Problem 2: Data > RAM

Now that we have a single file, we’ve removed the “one million files” cognitive dissonance, but now we have a second problem: at 19.93GB, the amount of data exceeds the RAM in my laptop (2014 MBP, 16GB of RAM). So in order to do analysis, either a bigger machine is needed or processing has to be done in a streaming or “chunked” manner (such as using the “chunksize” keyword in pandas).

But continuing on with our use of GNU Parallel, suppose we wanted to answer the following types of questions about our transactions data:

  1. How many unique products were sold?
  2. How many transactions were there per day?
  3. How many total items were sold per store, per month?

If it’s not clear from the list above, in all three questions there is an “embarrassingly parallel” portion of the computation. Let’s take a look at how to answer all three of these questions in a time- and RAM-efficient manner:

Q1: Unique Products

Given the format of the data file (transactions in a single column array), this question is the hardest to parallelize, but using a neat trick with the `tr` (transliterate) utility, we can map our data to one product per row as we stream over the file:

The trick here is that we swap the comma-delimited transactions with the newline character; the effect of this is taking a single transaction row and returning multiple rows, one for each product. Then we pass that down the line, eventually using `sort -u` to de-dup the list and `wc -l` to count the number of unique lines (i.e. products).

In a serial fashion, it takes quite some time to calculate the number of unique products. Incorporating GNU Parallel, just using the defaults, gives nearly a 4x speedup!

Q2. Transactions By Day

If the file format could be considered undesirable in question 1, for question 2 the format is perfect. Since each row represents a transaction, all we need to do is perform the equivalent of a SQL `Group By` on the date and sum the rows:

Using GNU Parallel starts to become complicated here, but you do get a 9x speed-up by calculating rows by date in chunks, then “reducing” again by calculating total rows by date (a trick I picked up at this blog post).

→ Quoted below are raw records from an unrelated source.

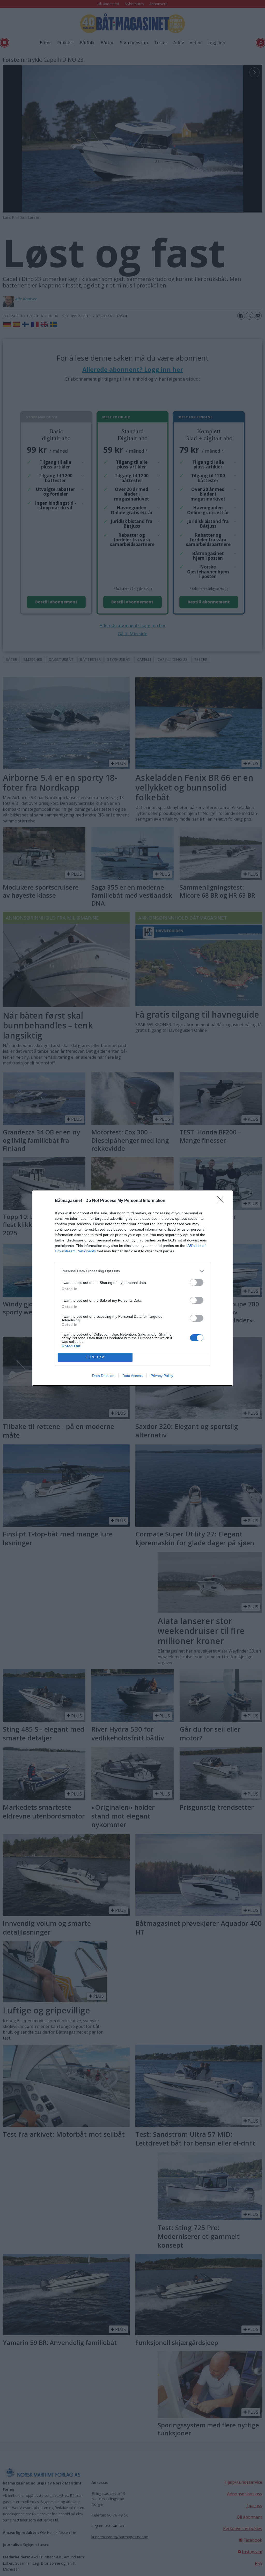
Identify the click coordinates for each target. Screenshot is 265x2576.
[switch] (196, 1282)
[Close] (222, 1201)
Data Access (132, 1376)
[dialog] (132, 1288)
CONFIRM (95, 1357)
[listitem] (132, 1271)
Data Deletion (103, 1376)
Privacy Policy (162, 1376)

Q3. Total items Per store, Per month

For this example, it could be that my command-line fu is weak, but the serial method actually turns out to be the fastest. Of course, at a 14 minute run time, the real-time benefits to parallelization aren’t that great.

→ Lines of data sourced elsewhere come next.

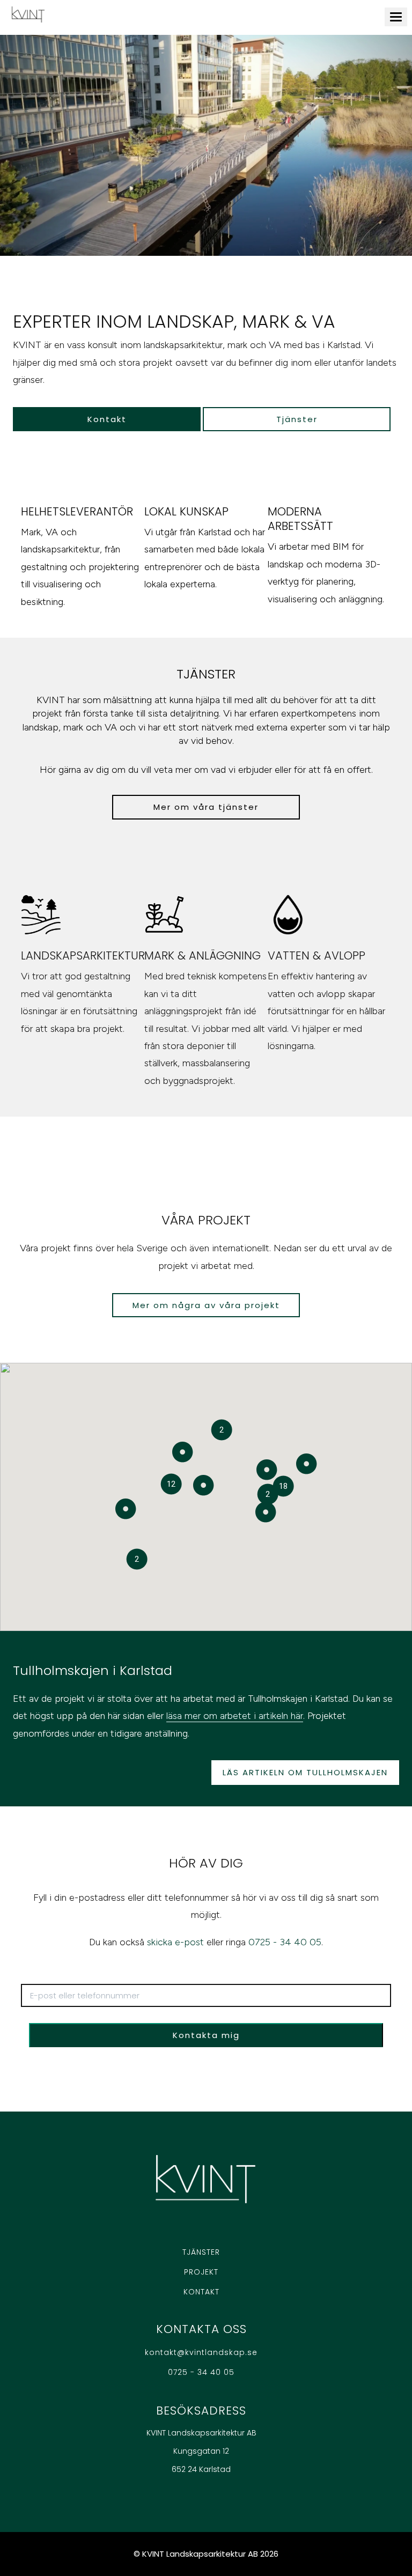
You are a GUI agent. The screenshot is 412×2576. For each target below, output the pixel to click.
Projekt (201, 2272)
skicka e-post (175, 1942)
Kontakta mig (206, 2035)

It may be possible that one of you out there knows how to do this correctly, but an interesting thing to note is that the serial version already uses 40-50% of the available CPU available. So parallelization might yield a 2x speedup, but seven minutes extra per run isn’t worth spending hours trying to the optimal settings.

But, I’ve got MULTIPLE files…

The three examples above showed that it’s possible to process datasets larger than RAM in a realistic amount of time using GNU Parallel. However, the examples also showed that working with Unix utilities can become complicated rather quickly. Shell scripts can help move beyond the “one-liner” syndrome, when the pipeline gets so long you lose track of the logic, but eventually problems are more easily solved using other tools.

The data that I generated at the beginning of this post represented two concepts: transactions and customers. Once you get to the point where you want to do joins, summarize by multiple columns, estimate models, etc., loading data into a database or an analytics environment like R or Python makes sense. But hopefully this post has shown that a laptop is capable of analyzing WAY more data than most people believe, using many tools written decades ago.